In case you missed it! Our COVID-19 and Epilepsy Resource Hub is now live with resources to help families understand the potential impacts of COVID-19 on epilepsy care. This resource hub includes a guide to preparing for telehealth visits, recorded Q&A sessions, frequently asked questions, and more. Visit Now

Heart Abnormalities Unlikely behind Sudden Unexpected Deaths in Dravet

Heart abnormalities are unlikely to be the reason behind the high rate of Sudden Unexpected Death in Epilepsy (SUDEP) in people with Dravet syndrome, a new study suggests, though further research is needed. The underlying cause of SUDEP in people with Dravet is unclear, but multiple interconnecting factors are likely at play. Better understanding these factors could aid in the development of strategies to help prevent SUDEP.

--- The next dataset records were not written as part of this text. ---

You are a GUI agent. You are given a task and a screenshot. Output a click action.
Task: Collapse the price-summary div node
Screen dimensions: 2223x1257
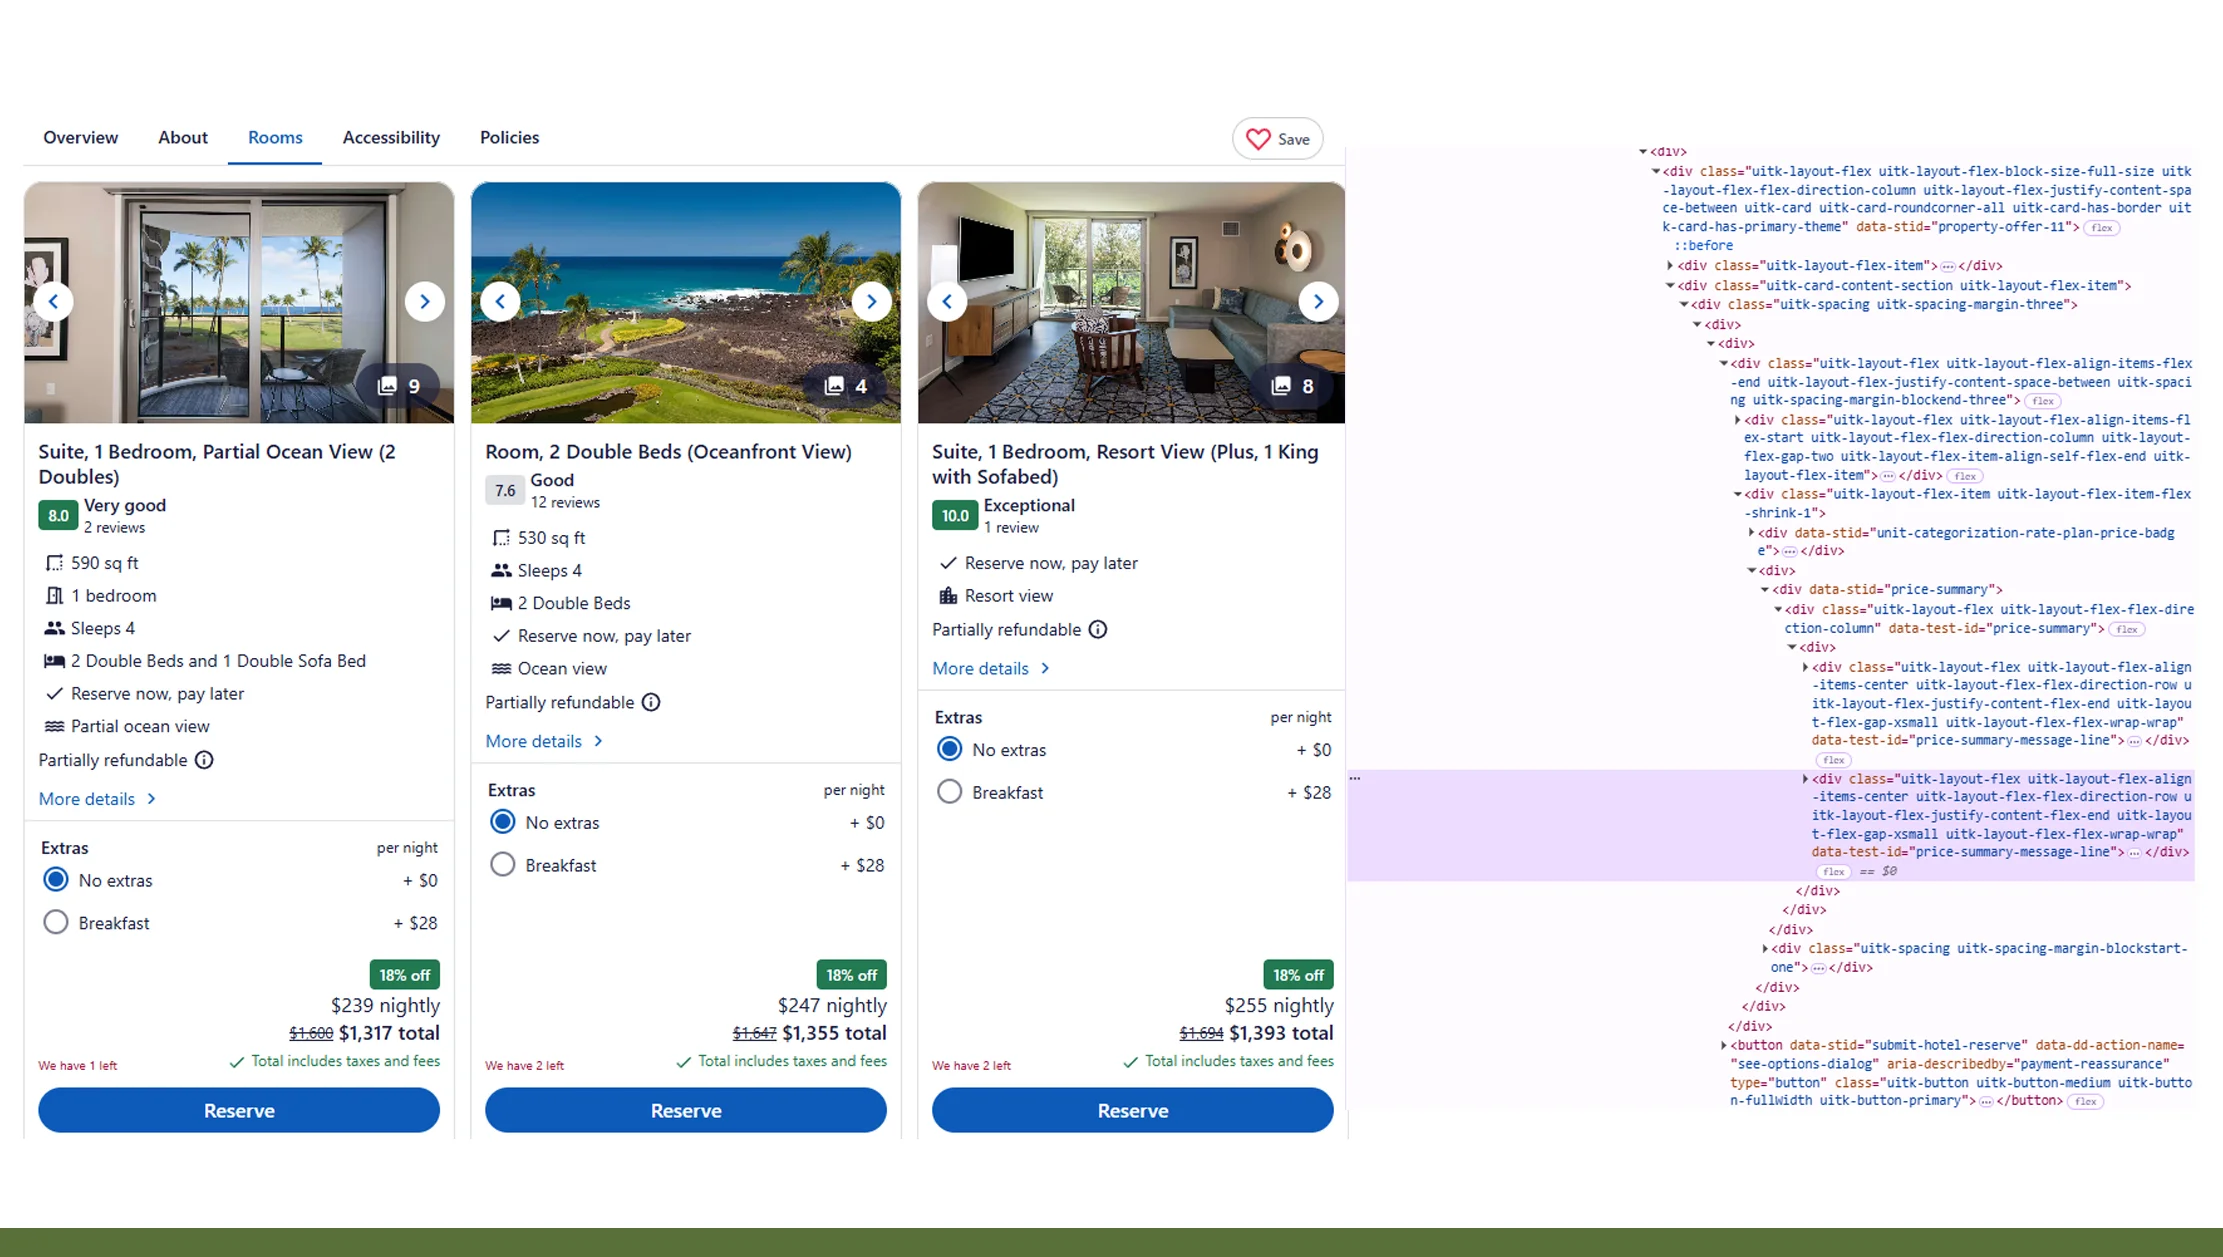click(1765, 589)
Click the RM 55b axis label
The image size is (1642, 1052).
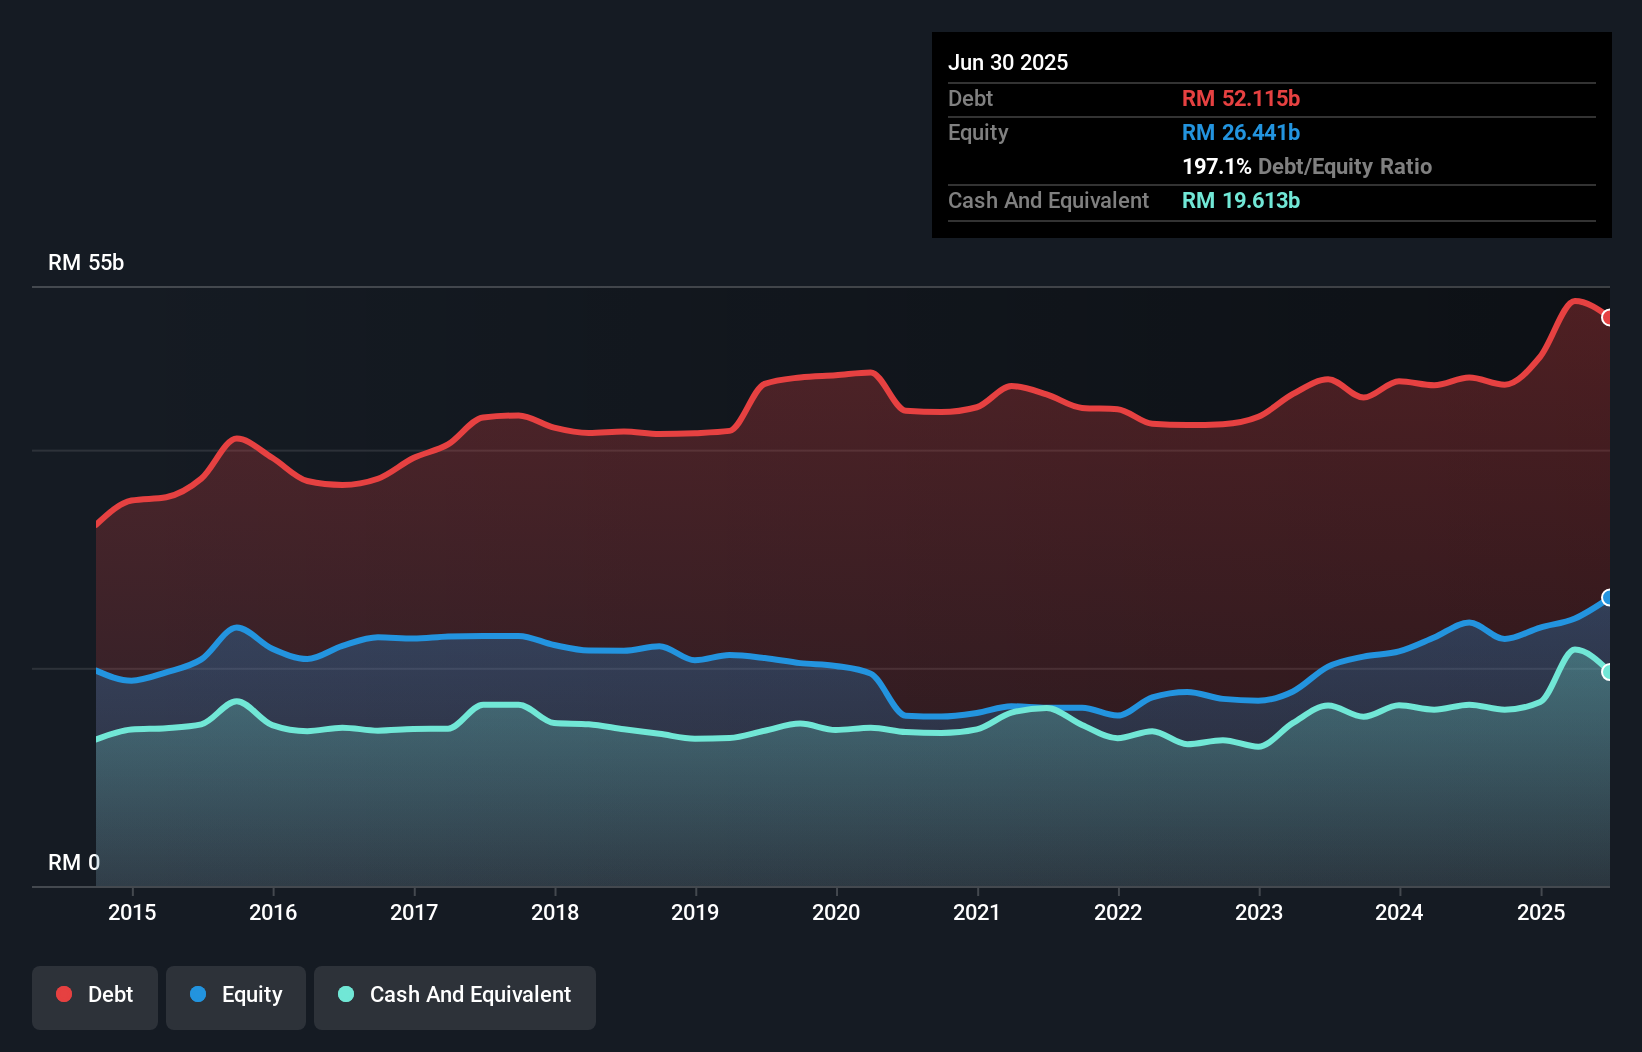pos(85,263)
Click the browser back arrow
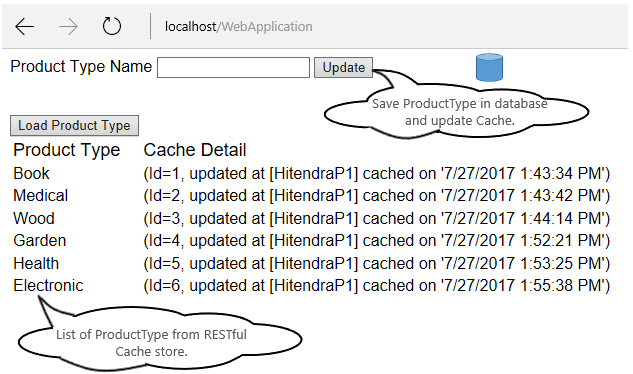633x374 pixels. [25, 27]
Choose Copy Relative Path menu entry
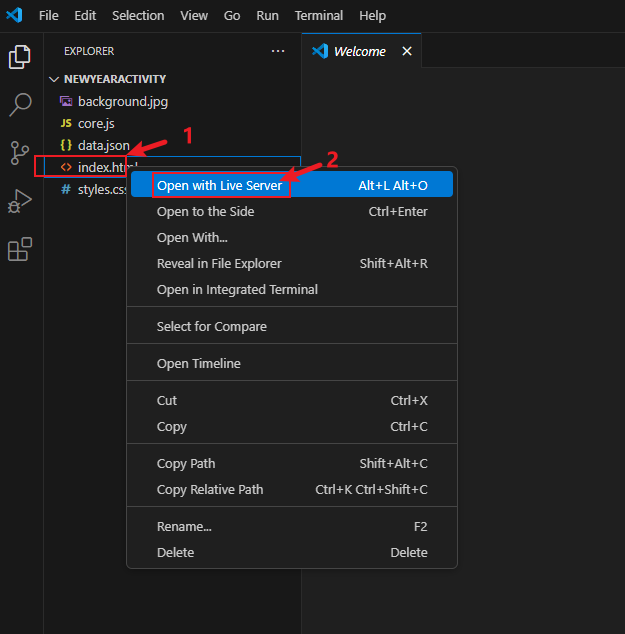Viewport: 625px width, 634px height. coord(210,489)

Studies in mice have suggested that SUDEP might be related to heart rhythm abnormalities, but it is unclear whether these findings might also translate to human disease.

The new study reports findings from a clinical trial (NCT02415686) in which people with Dravet wore electrocardiogram (ECG or EKG) devices to monitor their heartbeats. The devices were worn daily and continuously recorded data. For each Dravet patient, researchers identified two people who were similar in age and sex to serve as controls.

Researchers looked for seizure-associated heart abnormalities that were more common among the Dravet patients than the controls. Such abnormalities could explain the comparatively high rate of SUDEP in Dravet.

Although some of the findings may warrant further study, the researchers found that none of the seizure-associated heart abnormalities could account for the comparatively high SUDEP rate in Dravet Syndrome.

Study suggests that the dual mechanism of a new antiepileptic drug may explain its effectiveness in Dravet Syndrome

In addition to promoting the release of serotonin, a brain chemical typically associated with feelings of well-being and happiness, fenfluramine also seems to control the activity of sigma-1 receptors found on the surface of nerve cells, a study has found.

This dual mechanism of action is likely responsible for the deep and sustained effectiveness of the medication at reducing the frequency of seizures in children and young adults with Dravet syndrome, researchers noted.

Results of the study, “Fenfluramine acts as a positive modulator of sigma-1 receptors,” were published in the journal Epilepsy & Behavior.